- _SET PROBLEM 1_
Reproduce the records without any changes, from the line containing "Identify the location of private" to the line containing "signature is located".

- _EXCERPT TO READ_
↓

Steve MilloyDuke Energy, a leading U.S. electricity and gas utility, announced this week its support for a global warming tax — essentially a consumption tax on consumers of gasoline, oil, natural gas and coal. The tax is intended to reduce energy use and resulting emissions of greenhouse gases.

Duke calls it a “carbon tax,” but we might call it the “Greenpeace tax” in honor of the various radical environmental groups, like Greenpeace, pushing global warming hysteria and supporting such a tax. But we could also call it the “corporate appeasement tax” in honor of businesses like Duke Energy that are stumbling over themselves to curry favor with the Greens.

Duke’s announcement apparently is the idea of its Australian CEO, Paul Anderson, who explained it to Australian media in March as follows, “Every time somebody buys something at the store (they) pay a 10 per cent tax, based on how much carbon was in the fuel that they consumed.”

Duke prefers the “carbon tax” to other options for reducing greenhouse gas emissions, such as those known as cap-and-trade and the Kyoto Protocol.

Under a cap-and-trade option, which is supported by some of Duke’s competitors, limits on greenhouse gas emissions are set by the government and emissions allowances are given to utilities. Utilities that emit lower amounts of greenhouse gases than allowed may then sell the “unused” portion of their allowances to utilities that have emitted more than they were allowed.

Duke doesn’t have much room for reducing carbon dioxide emissions, so it would have few “hot air” allowances to “trade” and would stand to gain little from the cap-and-trade option.

Duke flat-out opposes mandatory greenhouse gas emission reduction strategies like those of the Kyoto Protocol and the McCain-Lieberman legislative proposal because they are believed to be too radical in terms of emission reductions and economic impact.

↑

(Records for locating displayed items)
↓

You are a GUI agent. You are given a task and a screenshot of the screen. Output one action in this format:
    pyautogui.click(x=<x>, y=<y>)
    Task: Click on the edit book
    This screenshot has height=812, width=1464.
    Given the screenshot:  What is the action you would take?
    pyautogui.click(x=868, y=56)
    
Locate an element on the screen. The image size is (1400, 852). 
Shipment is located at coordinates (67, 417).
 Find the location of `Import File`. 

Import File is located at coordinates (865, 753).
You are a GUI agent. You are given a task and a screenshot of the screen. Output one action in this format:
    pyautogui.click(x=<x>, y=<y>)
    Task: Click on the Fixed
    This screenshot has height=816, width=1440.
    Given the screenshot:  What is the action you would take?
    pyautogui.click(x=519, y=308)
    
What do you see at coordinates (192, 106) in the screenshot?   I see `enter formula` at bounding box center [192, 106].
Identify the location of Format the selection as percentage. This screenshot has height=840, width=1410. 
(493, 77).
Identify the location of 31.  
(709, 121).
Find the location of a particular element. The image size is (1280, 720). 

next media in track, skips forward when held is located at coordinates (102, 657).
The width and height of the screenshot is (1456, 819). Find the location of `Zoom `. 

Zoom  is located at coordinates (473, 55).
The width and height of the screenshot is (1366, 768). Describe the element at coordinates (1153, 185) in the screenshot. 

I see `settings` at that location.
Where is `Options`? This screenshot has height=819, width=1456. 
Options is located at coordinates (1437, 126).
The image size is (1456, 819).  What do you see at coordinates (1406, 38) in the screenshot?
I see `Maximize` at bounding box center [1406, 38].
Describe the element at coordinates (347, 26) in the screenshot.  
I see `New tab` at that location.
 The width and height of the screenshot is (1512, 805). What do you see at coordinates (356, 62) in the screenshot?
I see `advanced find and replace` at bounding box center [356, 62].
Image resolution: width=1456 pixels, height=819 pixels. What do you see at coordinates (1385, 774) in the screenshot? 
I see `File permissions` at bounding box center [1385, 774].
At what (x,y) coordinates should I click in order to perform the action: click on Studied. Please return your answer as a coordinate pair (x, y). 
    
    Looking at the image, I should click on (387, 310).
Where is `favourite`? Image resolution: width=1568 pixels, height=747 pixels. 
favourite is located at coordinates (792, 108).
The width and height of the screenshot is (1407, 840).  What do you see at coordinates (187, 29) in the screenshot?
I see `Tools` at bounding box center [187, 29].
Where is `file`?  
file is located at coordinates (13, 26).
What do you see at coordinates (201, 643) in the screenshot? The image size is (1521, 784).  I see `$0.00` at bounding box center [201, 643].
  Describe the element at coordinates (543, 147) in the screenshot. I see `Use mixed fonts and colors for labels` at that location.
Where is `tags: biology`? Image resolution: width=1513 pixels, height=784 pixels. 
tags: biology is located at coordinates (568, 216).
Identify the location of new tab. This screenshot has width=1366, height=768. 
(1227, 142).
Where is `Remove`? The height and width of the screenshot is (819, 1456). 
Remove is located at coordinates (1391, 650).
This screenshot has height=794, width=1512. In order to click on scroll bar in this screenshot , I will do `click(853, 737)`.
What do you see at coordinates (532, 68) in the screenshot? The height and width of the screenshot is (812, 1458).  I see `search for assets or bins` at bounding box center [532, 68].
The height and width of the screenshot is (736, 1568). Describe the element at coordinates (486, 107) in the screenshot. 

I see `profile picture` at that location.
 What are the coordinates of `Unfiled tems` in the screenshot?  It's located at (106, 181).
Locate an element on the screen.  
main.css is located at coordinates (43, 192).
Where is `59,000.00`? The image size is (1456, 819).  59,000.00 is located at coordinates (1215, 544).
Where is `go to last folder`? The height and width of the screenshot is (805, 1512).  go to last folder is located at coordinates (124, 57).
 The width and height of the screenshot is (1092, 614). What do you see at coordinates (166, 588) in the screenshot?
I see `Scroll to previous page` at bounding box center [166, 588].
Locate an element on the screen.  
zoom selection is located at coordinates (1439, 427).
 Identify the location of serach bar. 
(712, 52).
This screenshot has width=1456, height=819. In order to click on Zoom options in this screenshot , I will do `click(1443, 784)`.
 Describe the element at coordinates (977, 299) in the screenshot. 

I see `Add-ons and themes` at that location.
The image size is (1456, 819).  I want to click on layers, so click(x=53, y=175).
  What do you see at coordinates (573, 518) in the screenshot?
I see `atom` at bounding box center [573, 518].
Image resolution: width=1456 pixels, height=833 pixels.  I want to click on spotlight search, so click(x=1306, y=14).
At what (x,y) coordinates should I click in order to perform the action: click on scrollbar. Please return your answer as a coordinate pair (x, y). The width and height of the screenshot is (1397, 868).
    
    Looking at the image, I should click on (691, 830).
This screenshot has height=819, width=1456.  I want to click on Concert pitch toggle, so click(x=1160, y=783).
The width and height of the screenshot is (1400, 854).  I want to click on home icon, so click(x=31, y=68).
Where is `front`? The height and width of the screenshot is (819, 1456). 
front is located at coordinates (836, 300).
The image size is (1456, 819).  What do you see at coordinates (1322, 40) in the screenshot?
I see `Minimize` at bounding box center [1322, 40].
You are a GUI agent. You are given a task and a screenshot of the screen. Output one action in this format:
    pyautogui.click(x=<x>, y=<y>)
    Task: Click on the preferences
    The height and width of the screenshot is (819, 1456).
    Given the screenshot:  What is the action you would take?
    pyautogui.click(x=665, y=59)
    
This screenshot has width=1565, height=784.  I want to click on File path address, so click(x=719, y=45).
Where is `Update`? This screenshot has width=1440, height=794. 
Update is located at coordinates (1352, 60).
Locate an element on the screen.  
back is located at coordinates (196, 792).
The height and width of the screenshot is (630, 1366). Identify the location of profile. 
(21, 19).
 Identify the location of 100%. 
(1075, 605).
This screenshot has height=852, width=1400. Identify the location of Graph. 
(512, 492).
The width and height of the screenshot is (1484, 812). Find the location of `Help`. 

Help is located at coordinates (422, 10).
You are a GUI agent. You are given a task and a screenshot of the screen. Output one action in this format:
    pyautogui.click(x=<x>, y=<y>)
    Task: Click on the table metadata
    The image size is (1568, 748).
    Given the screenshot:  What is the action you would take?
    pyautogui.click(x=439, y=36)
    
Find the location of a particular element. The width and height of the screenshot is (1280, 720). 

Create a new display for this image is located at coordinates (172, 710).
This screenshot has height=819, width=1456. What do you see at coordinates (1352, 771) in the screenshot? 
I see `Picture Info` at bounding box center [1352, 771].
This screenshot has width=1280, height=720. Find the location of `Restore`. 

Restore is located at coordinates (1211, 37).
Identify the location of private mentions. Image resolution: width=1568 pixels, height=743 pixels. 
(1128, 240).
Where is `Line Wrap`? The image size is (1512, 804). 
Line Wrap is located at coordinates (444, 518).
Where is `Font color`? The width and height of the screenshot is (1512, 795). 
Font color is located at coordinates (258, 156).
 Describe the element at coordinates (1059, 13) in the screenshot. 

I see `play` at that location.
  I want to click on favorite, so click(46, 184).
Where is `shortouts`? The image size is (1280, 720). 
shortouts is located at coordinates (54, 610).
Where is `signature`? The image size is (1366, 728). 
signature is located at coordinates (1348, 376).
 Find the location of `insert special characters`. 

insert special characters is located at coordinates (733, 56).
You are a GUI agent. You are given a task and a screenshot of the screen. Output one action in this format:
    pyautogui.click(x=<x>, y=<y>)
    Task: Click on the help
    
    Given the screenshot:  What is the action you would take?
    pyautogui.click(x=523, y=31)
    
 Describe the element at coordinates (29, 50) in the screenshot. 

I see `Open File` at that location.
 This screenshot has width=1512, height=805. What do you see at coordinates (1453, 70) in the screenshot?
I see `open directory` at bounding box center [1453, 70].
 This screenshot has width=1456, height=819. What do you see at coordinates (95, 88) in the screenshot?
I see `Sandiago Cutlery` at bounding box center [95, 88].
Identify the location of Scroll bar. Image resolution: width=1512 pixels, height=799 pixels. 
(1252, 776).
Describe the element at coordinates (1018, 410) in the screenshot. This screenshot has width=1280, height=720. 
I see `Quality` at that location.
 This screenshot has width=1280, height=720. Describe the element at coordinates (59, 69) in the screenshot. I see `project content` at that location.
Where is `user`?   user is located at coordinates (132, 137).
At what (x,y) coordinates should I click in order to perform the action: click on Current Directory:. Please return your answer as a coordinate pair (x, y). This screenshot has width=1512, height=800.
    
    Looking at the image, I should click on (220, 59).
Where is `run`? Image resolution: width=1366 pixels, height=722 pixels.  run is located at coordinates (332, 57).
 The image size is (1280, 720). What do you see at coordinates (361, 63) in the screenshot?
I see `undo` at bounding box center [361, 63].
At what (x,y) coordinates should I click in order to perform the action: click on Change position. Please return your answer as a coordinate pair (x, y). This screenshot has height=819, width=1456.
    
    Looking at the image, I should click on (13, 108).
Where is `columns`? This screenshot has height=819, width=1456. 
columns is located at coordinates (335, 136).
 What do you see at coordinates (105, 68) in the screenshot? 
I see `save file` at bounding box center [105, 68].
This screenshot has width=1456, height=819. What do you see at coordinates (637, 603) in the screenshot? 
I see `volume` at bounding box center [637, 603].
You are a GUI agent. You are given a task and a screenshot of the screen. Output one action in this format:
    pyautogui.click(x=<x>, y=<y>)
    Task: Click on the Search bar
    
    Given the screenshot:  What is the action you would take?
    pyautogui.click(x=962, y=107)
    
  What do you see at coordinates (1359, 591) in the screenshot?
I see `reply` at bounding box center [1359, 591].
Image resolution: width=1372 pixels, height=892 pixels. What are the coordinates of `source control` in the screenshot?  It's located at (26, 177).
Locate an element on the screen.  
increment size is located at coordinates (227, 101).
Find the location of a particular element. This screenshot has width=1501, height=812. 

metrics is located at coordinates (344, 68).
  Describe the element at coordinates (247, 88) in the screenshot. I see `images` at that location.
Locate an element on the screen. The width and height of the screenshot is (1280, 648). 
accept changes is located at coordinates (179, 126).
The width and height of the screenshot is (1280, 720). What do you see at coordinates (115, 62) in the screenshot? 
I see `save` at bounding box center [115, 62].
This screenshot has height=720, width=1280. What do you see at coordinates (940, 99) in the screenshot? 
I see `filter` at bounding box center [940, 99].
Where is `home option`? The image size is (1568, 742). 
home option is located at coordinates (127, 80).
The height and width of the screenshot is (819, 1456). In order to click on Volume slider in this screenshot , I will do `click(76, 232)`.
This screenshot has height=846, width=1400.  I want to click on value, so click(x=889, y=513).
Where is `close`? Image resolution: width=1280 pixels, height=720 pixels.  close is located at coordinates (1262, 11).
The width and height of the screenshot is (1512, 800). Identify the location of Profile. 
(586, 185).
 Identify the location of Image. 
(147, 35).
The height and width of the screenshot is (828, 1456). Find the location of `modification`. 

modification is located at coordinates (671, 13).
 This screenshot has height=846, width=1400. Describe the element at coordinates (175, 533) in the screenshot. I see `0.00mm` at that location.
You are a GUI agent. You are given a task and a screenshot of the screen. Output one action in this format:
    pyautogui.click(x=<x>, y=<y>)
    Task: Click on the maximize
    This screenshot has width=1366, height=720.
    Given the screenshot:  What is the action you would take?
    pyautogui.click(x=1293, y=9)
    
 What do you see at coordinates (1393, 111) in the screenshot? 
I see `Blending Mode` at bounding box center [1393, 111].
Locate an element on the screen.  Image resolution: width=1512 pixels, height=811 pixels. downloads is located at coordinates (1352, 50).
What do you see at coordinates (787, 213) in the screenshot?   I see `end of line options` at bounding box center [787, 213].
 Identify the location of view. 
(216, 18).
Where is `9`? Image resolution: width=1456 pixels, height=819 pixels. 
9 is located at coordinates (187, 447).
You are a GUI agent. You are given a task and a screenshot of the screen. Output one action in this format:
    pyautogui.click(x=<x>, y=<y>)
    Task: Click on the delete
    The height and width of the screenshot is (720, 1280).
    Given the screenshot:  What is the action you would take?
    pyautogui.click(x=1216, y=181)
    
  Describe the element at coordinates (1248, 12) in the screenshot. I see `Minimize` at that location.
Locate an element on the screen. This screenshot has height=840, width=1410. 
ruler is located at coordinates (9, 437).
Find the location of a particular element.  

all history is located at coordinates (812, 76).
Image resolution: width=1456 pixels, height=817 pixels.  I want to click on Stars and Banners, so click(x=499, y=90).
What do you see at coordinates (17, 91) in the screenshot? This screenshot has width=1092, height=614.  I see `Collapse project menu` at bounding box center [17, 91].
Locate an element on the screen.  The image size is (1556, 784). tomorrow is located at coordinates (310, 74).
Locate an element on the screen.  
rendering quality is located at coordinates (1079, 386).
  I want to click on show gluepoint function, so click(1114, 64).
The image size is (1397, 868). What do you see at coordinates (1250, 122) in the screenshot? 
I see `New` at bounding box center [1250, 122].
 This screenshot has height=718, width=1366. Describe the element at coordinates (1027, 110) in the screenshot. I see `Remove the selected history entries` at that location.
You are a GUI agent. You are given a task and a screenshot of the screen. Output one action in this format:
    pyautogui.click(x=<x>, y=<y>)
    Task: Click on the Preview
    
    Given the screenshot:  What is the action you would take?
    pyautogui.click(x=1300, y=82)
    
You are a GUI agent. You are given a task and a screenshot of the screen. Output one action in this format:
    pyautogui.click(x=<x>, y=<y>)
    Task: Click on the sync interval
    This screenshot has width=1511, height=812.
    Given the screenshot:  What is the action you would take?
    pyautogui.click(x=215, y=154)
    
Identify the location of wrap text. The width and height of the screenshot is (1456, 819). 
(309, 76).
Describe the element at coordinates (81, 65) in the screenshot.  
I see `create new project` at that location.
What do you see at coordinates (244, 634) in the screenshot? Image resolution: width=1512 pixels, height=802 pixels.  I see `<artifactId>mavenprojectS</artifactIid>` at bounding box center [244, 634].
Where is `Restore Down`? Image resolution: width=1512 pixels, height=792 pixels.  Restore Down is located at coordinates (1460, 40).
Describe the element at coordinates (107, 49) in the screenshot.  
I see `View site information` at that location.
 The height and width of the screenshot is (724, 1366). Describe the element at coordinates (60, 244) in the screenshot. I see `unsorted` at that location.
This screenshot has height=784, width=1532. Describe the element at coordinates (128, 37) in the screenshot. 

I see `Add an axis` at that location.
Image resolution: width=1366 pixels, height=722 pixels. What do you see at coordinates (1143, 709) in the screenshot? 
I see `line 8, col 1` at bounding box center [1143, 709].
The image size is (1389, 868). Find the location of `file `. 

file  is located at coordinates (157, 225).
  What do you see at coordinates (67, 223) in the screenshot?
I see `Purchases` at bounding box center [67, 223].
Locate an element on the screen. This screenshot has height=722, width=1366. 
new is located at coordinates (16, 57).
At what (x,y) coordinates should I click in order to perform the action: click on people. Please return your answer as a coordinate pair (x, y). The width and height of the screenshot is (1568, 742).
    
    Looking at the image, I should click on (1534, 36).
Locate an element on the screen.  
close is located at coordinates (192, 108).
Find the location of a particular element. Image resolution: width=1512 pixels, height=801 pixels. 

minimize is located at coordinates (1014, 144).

↑

- _SET PROBLEM 2_
According to the excerpt about Duke Energy's carbon tax, why would Duke gain little from the cap-and-trade option?

- _WORKED SOLUTION 1_
Identify the location of private mentions. Image resolution: width=1568 pixels, height=743 pixels. 
(1128, 240).
Where is `Line Wrap`? The image size is (1512, 804). 
Line Wrap is located at coordinates (444, 518).
Where is `Font color`? The width and height of the screenshot is (1512, 795). 
Font color is located at coordinates (258, 156).
 Describe the element at coordinates (1059, 13) in the screenshot. 

I see `play` at that location.
  I want to click on favorite, so click(46, 184).
Where is `shortouts`? The image size is (1280, 720). 
shortouts is located at coordinates (54, 610).
Where is `signature`? The image size is (1366, 728). 
signature is located at coordinates (1348, 376).

- _WORKED SOLUTION 2_
Duke doesn't have much room for reducing carbon dioxide emissions. It would therefore have few allowances to trade under cap-and-trade.